Ligue 1: à Monaco, les comptes commencent à être mauvais

L’attaquant et capitaine de l’AS Monaco Wissam Ben Yedder contre Braga en Ligue Europa, le 17 mars 2022 au stade Louis-II
Par Christophe BELLEUDI / © 2022 AFP

Monaco voit s’évaporer ses objectifs depuis un mois à force de mauvais résultats et n’a plus qu’un espoir infime d’accrocher l’Europe. C’est déjà l’heure des comptes, et au moment de recevoir la Paris SG, dimanche (13h00), ils sont mauvais…

. Leaders invisibles

Le capitaine Wissam Ben Yedder traverse péniblement cette fin d’hiver. Il ne marque pas (un but en neuf matches) et peine à mobiliser dans ces moments compliqués. Invisible dans les médias, il ne va pas au feu pour protéger son groupe.

Appelé en sélection sans jamais troubler la hiérarchie, le meilleur buteur de L1 construit sa saison sur des statistiques, sans être jusqu’à présent influent ni sur ni hors du terrain.

L’autre international Aurélien Tchouameni est également en difficulté. Outre le contrecoup physique de l’enchaînement des matches en club et en sélection, le jeune milieu a forcément en tête son futur. Car Monaco le cèdera cet été. Il ne doit pas se tromper de point de chute.

D’autres cadres ont aussi plongé dernièrement. L’attaquant allemand Kevin Volland, les Brésilien Jean Lucas et Caio Henrique enchaînent ainsi les prestations sans relief.

Sans forcément être les meilleurs, seuls Axel Disasi, Alexander Nübel et Benoît Badiashile font face. “Je comprends la frustration des supporters, explique ce dernier. Monaco a une grande histoire, ça se respecte. On a des objectifs très élevés. On en est très loin.”

Le défenseur de 20 ans formé au club poursuit: “Ce n’est pas parce que ça se passe mal qu’on doit lâcher. On essaie de rester soudés pour sortir de cette spirale négative. Mais il ne faut pas se voiler la face. On peut juste essayer d’accrocher une place européenne.”

. Entraîneur peu influent

Le remplacement de Niko Kovac par Philippe Clément, début janvier, a été soudain. Réputé pour son approche psychologique, le Belge a rapidement expliqué qu’il lui faudrait du temps.

Pourtant, en trois mois, le niveau de l’équipe n’a pas monté et ses principes de jeu restent difficiles à cerner. Depuis mi-février, il invoque souvent le manque de réussite pour expliquer les contre-performances (5 points sur 15 en L1, élimination en Coupe contre Nantes, en Ligue Europa contre Braga).

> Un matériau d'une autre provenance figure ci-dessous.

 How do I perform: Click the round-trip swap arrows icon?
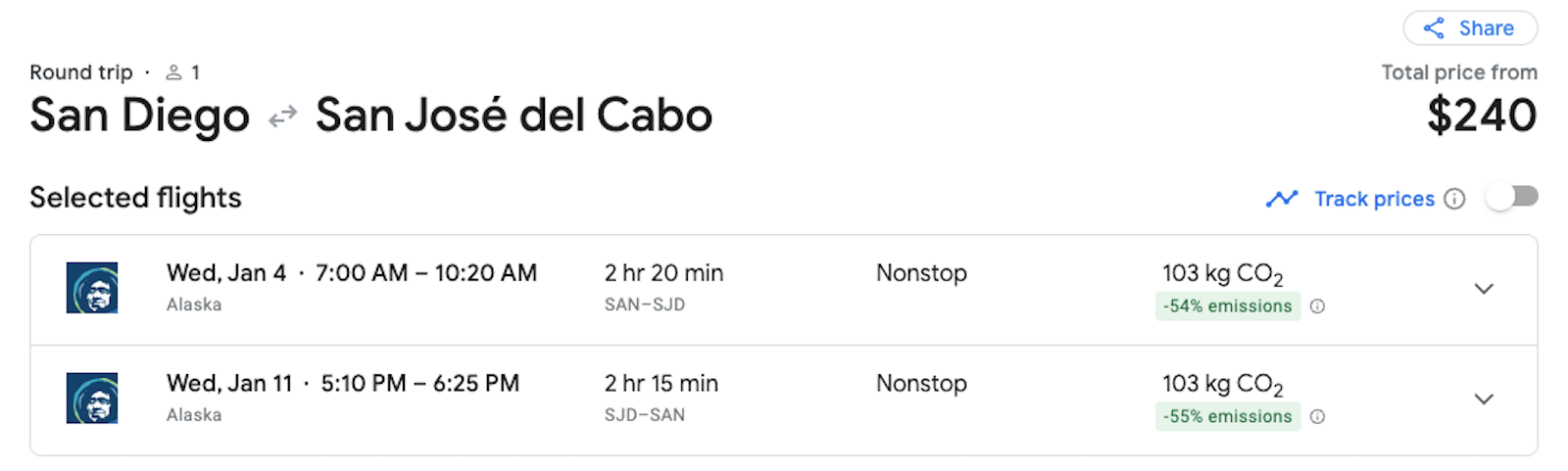tap(283, 118)
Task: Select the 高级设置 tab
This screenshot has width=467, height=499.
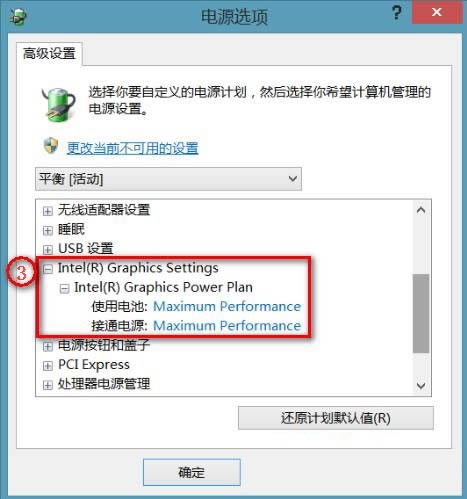Action: pyautogui.click(x=49, y=53)
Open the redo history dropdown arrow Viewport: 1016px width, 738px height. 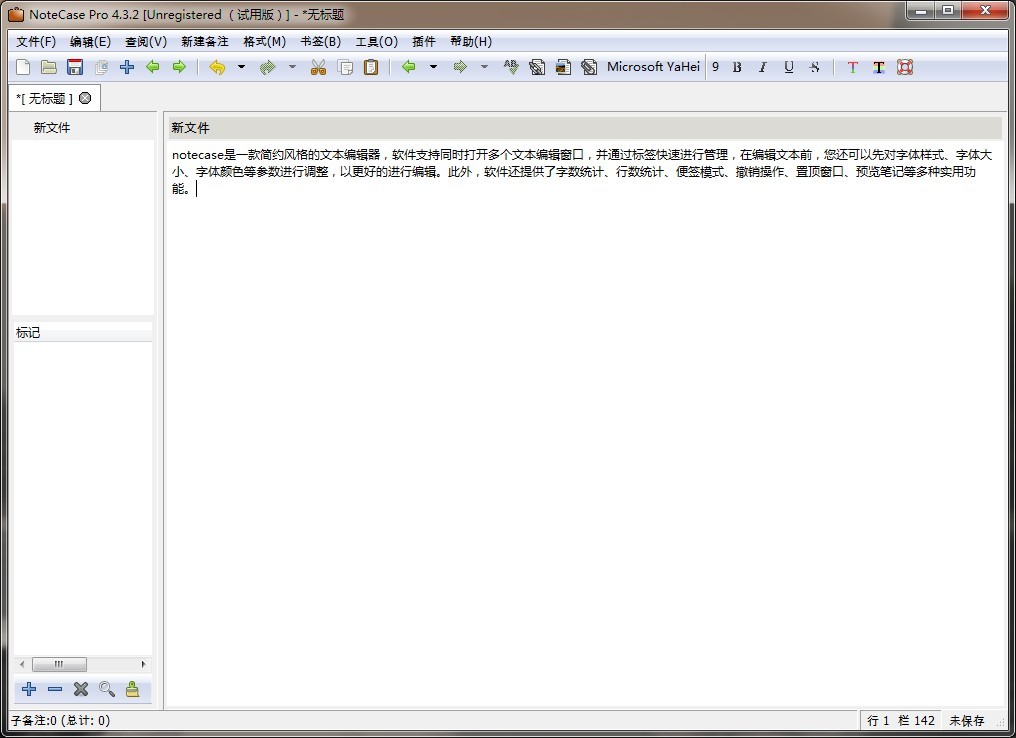point(290,67)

Or, depuis trois matches, le mal est plus profond. Les têtes sont touchées. “Le manque de résultat peut créer un manque de confiance, reconnaît Clément. Mais on doit réagir. Ce match peut changer beaucoup de choses”.

Pour cela, “tout devra être parfait: solidarité, énergie, jouer en bloc et être vraiment efficace. Les joueurs le peuvent. Ils l’ont prouvé par le passé”, insiste le Belge.

Encore faudra-t-il que tous les joueurs soient réellement impliqués. Vue la gestion de l’effectif sur les dernière rencontre, la question reste en suspens.

. Direction en question

Différents éléments sont à distinguer dans la politique menée par le directeur sportif Paul Mitchell depuis juin 2020. D’abord, il y a la réduction de l’effectif et la restructuration du club. De plus de 70 contrats professionnels, le club est passé à 48, dont huit sont prêtés (dont Barreca, Pellegri, Lecomte, Geubbels ou Aholou) et une dizaine évoluent en réserve.

Mais Monaco n’a pas effectué de grosses ventes. A chaque mercato, la balance est très déficitaire. Cet été, il y aura donc obligation de vendre, Tchouameni en tête. Et si Monaco n’est pas en C1, Mitchell et Oleg Petrov devront vendre plus. Et mieux.

Au-delà des transferts, la gestion du cas Kovac pose question. En tranchant ainsi, Mitchell et Petrov ont pris un risque, assumé.

Le Croate n’a pas qualifié Monaco contre Donetsk en barrages de la Ligue des champions et se savait fragilisé. Pourtant, il tenait encore son groupe. Mais il laissait peu de place aux autres dans sa relation aux joueurs.

Mais Clément, pourtant plus ouvert, a confirmé samedi qu’aucun discours de la direction n’était prévu avant Paris. Demeure ainsi l’interrogation sur la capacité de Mitchell, voire de Petrov, à insuffler à l’équipe une énergie complémentaire à celle de l’entraîneur.